Sindijufe - MT

Sindijufe-MT deseja a todas as Servidoras do Judiciário Federal um 8 de março com mais atitudes em defesa da mulher

O Dia Internacional da Mulher é oficialmente comemorado desde 1975, quando foi instituída pelas Nações Unidas em meio à luta por mais direitos no século XX, principalmente por melhores condições sociais. Mas 8 de março não é feriado no Brasil, porque não é um dia de festa. É importante destacar que hoje no País não se luta apenas por igualdade de direitos com os homens, mas também contra o feminicídio e a discriminação racial.

Paridade de direitos

A igualdade de direitos e de gênero sempre foram pautas de atuação do Sindijufe-MT e da Fenajufe. Nos últimos congressos da Categoria, os direitos da mulher foram destaque na pauta, com avanços pela paridade de gênero nos cargos de direção da federação e  a orientação para utilização dos mesmos critérios na escolha para participação em atividades realizadas e promovidas nos sindicatos de base.

Desde o início do século XX , as mulheres escolheram o dia 8 de março como a data para celebrar e reforçar a luta pelos seus direitos, com intuito de evidenciar para toda a sociedade as desigualdades de gênero ainda presentes e as diversas formas de violência contra todas as mulheres.

Feminicídio

Quatro mulheres foram vítimas de feminicídio por dia no Brasil em 2023, maior patamar já registrado. Ao todo, mais de 10,5 mil mulheres já foram vítimas de feminicídio deste 2015, aponta o levantamento. A informação vem à tona na véspera do Dia Internacional da Mulher, comemorado em 8 de março.

Em Mato Grosso, tiveram pelo menos dois casos de repercussão nacional. Em agosto, uma advogada foi brutalmente assassinada e seu corpo foi encontrado, no fim de uma tarde de domingo, nas imediações do Parque das Águas, em Cuiabá. O suspeito foi identificado e é ex-policial militar.

__Tarefas propostas__
1 > Com base no texto sobre o Dia Internacional da Mulher, explique em uma a três frases por que 8 de março não é feriado no Brasil.
2 > Escreva a continuação do texto sobre o Dia Internacional da Mulher a partir da última frase apresentada.

__Conteúdo dos registros__
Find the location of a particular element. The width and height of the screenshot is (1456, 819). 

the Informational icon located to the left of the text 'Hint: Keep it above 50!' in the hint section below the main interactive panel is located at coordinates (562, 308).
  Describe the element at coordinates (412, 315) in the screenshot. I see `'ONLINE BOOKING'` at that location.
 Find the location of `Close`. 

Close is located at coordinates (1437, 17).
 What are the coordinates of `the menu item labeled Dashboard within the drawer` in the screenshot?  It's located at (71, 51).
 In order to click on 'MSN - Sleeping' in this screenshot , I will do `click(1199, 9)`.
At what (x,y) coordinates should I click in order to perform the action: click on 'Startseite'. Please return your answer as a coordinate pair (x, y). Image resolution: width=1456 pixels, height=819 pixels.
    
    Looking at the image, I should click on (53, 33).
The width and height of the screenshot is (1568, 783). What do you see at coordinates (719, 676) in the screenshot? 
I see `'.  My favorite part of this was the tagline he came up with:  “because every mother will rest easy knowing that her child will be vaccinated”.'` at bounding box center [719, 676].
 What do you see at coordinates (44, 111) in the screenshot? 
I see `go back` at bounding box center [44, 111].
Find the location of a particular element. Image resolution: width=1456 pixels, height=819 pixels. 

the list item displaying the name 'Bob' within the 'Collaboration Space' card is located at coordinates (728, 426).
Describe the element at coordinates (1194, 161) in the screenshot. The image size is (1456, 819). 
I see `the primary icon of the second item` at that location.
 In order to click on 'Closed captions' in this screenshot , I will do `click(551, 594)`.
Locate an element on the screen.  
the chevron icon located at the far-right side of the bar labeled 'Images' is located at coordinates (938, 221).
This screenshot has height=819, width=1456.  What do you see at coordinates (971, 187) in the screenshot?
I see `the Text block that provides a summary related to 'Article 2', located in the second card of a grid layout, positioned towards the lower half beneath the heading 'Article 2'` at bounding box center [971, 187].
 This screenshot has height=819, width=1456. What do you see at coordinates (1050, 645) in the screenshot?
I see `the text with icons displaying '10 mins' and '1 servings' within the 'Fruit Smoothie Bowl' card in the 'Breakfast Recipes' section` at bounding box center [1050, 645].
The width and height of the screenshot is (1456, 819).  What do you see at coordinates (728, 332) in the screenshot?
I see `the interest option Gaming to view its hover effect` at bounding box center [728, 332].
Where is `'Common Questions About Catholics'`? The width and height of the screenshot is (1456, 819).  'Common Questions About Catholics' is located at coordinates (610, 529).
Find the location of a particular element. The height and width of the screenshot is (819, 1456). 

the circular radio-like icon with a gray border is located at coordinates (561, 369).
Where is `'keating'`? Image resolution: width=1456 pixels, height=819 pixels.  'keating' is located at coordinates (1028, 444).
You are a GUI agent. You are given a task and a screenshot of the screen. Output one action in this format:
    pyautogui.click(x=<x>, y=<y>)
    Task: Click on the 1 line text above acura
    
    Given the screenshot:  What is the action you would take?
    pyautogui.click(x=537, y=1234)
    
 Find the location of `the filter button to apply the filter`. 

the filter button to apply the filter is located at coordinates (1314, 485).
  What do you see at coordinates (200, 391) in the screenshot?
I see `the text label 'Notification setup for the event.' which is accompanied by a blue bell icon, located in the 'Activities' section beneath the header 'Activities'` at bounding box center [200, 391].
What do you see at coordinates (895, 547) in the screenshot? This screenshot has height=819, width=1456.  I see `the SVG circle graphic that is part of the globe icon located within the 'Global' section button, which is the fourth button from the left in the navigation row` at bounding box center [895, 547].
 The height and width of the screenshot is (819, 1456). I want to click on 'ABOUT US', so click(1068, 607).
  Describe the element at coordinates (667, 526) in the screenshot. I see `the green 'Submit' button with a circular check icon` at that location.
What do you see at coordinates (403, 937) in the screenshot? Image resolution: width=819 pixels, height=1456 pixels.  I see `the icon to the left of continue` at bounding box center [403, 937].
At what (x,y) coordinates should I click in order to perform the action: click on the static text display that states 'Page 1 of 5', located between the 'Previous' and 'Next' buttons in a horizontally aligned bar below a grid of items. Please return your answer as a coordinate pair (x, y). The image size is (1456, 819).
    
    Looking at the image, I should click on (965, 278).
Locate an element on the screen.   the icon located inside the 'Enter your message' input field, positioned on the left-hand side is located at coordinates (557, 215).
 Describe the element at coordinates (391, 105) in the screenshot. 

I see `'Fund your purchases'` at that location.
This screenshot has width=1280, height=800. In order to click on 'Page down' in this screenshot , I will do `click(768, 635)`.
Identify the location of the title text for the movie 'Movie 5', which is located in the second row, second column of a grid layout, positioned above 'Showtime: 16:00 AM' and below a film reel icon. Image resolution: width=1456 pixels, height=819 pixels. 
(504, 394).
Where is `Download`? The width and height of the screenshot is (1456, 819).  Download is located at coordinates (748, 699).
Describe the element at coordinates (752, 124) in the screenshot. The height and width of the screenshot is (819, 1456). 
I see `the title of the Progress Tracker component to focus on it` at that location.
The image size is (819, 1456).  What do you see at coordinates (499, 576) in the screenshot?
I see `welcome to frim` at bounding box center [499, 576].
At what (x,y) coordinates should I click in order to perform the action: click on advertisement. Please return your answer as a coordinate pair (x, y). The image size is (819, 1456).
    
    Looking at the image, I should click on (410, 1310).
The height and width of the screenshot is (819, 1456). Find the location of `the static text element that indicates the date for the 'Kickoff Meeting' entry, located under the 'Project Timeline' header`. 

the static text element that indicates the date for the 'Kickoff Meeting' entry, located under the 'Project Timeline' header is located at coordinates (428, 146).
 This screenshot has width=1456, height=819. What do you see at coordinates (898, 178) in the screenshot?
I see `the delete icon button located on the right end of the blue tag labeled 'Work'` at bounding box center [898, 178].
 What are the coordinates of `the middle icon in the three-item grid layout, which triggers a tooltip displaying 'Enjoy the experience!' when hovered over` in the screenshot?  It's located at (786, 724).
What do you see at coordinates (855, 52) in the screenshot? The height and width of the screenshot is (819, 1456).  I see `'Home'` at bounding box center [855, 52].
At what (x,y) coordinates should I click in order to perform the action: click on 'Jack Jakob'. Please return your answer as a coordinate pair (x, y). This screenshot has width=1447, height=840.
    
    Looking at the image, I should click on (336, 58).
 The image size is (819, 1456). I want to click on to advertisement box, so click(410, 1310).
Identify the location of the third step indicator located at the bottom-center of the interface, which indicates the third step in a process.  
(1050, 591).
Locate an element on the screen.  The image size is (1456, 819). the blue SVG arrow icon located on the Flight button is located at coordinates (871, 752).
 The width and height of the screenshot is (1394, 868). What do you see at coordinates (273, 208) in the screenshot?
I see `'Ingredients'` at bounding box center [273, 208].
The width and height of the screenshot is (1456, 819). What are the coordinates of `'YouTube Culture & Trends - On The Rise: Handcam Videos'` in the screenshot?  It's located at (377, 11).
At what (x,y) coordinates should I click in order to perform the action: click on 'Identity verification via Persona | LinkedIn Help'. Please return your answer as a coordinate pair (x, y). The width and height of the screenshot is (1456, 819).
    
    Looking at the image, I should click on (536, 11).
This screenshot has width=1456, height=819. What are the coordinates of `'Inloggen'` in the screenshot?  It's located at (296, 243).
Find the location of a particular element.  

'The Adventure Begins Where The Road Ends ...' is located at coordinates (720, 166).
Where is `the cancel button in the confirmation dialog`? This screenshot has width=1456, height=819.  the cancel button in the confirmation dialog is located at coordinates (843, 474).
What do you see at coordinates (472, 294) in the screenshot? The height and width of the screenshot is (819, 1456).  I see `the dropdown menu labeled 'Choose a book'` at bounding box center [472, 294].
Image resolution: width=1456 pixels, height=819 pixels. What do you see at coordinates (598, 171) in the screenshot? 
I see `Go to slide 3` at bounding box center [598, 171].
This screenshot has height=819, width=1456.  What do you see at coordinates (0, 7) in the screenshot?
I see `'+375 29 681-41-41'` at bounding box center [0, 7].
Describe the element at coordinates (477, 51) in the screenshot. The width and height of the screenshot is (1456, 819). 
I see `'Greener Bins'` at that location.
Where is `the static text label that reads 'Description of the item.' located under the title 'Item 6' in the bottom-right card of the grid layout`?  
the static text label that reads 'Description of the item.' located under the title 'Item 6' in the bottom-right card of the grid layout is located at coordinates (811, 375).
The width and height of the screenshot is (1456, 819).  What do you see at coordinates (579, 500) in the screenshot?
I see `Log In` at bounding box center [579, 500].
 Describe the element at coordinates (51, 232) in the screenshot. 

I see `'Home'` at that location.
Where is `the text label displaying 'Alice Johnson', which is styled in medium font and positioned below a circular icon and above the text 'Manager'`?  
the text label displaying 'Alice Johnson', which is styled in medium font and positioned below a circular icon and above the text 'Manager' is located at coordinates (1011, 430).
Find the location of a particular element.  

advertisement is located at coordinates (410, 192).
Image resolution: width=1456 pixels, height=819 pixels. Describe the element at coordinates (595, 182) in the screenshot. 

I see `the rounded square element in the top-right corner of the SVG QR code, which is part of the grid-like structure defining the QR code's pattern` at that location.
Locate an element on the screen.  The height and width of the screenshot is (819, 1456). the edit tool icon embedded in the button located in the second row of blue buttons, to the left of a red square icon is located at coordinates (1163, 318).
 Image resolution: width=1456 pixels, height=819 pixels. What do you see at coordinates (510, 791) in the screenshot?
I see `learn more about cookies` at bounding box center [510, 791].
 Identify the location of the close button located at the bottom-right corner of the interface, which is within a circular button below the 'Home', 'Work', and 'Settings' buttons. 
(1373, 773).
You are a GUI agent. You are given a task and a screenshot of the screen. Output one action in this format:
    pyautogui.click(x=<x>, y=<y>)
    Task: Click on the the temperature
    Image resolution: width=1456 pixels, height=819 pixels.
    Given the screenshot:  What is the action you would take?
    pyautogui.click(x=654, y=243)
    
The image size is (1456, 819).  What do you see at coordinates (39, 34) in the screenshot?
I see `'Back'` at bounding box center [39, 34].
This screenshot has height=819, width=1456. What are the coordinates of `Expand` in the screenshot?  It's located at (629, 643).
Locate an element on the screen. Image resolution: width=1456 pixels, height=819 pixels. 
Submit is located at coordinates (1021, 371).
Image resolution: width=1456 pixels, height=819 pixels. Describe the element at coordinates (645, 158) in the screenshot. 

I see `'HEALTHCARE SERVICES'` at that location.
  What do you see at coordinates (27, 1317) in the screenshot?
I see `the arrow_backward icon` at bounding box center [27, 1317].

__Respostas em ordem__
1 > O 8 de março não é feriado no Brasil porque não é um dia de festa. A data foi instituída pelas Nações Unidas em 1975, em meio à luta por mais direitos, principalmente por melhores condições sociais.

2 >
No dia 24 de novembro foi registrada outra enorme tragédia. Uma mãe e três filhas foram encontradas mortas dentro de uma casa, em Sorriso, a 420 km de Cuiabá. O suposto autor dos crimes, já preso, foi identificado como um pedreiro que trabalhava nas imediações onde a família residia. Sobrou apenas o marido e pai das três garotas brutalmente assassinadas.

Racismo e exclusão social

Além do feminicídio, as mulheres também lutam contra o racismo. As mulheres negras são vítimas em potencial da violência em suas diferentes formas . Segundo especialistas em ciências políticas e sociais, existe no País um processo de exclusão econômica, que provoca exclusão social e faz com que a violência se fortaleça.

“É difícil alguém ter coragem de atirar em um engravatado ou atirar em alguém que está em um carro de luxo, por exemplo, ao passo que, quando trata-se de pessoas, que não encontram-se trajando vestes ou cujos cabelos e aparência não encontram-se conforme estabelecidos padorões, em geral ocorre menosprezo.  Quando você mata alguém, você estabelece uma relação de menosprezo.” A gente enxerga isso no feminicídio, na violência contra a criança e na violência contra o negro também. Foi o que disse um estudioso, em dezembro do ano passado, para um site de notícias da capital mato-grossense e as ocorrências de violências diárias estampadas nos jornais reafirmam essa fala.

É urgente a mudança nas ações humanas com relação ao tema, não apenas nas falas, mas nos comportamentos repetidos e nefastos à convivência humana entre semelhantes.
O Sindijufe acompanha com preocupação a escalada da violência contra as mulheres, especialmente no estado de Mato Grosso,  que sempre aparece nas primeiras posições no país, quando esse é o tema,  e, procura atuar de maneira que multipliquem-se as ações  que contribuam para que a violência contra as mulheres cesse.